Clinton’s all-time high rating, 67 percent, came in December 1998, shortly after the House voted to impeach President Bill Clinton, which “engendered Americans’ sympathy for the first lady,” Gallup says.
But as Hillary entered electoral politics, first as a U.S. senator from New York and then as a candidate for the Democratic presidential nomination, her favorable rating dipped, reaching 44 percent in 2001.
The rating remained in the 40s and 50s until she assumed her State Department job, reaching 65 percent in January 2009.
The new rating of 66 percent is from a poll conducted after the United States began enforcing a no-fly zone in Libya, a policy Hillary reportedly favored.
The poll of more than 1,000 adults that ended on March 27 found that 72 percent of women rate Clinton favorably, as do 77 percent of women age 50 and over.

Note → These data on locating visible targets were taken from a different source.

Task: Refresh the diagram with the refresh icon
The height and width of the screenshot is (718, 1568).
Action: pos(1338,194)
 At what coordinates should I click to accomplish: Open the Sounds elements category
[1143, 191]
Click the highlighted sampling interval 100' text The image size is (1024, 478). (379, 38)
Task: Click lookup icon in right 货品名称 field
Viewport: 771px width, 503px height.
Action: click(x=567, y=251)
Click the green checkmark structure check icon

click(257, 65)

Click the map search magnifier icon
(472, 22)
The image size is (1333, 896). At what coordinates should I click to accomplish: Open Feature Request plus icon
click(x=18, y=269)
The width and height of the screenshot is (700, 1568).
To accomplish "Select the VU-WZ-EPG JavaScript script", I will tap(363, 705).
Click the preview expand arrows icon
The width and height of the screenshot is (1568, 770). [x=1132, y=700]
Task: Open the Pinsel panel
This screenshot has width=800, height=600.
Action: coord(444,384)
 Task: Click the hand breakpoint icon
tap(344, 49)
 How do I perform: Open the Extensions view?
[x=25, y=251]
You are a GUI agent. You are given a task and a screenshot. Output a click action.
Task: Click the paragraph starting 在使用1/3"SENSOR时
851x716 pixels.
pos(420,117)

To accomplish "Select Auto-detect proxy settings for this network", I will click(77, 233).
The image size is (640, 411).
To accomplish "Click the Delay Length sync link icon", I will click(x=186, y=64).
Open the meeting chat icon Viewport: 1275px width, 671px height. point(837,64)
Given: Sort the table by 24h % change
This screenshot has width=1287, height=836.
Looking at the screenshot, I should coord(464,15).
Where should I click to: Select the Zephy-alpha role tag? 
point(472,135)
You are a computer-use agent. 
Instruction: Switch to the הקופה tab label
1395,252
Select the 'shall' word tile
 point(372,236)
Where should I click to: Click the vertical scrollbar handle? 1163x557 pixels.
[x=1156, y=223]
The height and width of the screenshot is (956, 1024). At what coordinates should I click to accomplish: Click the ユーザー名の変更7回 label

Among independents, 62 percent rate her favorably, while 92 percent of Democrats and 40 percent of Republicans have a favorable view of Hillary.
Clinton even garners a 45 percent favorable rating from respondents who say they disapprove of the job President Obama is doing.
Hillary’s favorable rating in the new poll is higher than that of Obama (54 percent), Secretary of Defense Robert Gates (52 percent), and Vice President Joe Biden (46 percent).
“Clinton’s popularity may be partly due to the nature of the secretary of state position, which is somewhat above the fray of partisan politics and focused on defending U.S. interests globally,” Gallup notes.
But Hillary’s popularity does not approach that of another secretary of state, Colin Powell, who served during President George W. Bush’s first term. His favorable ratings were consistently above 80 percent, and reached as high as 88 percent.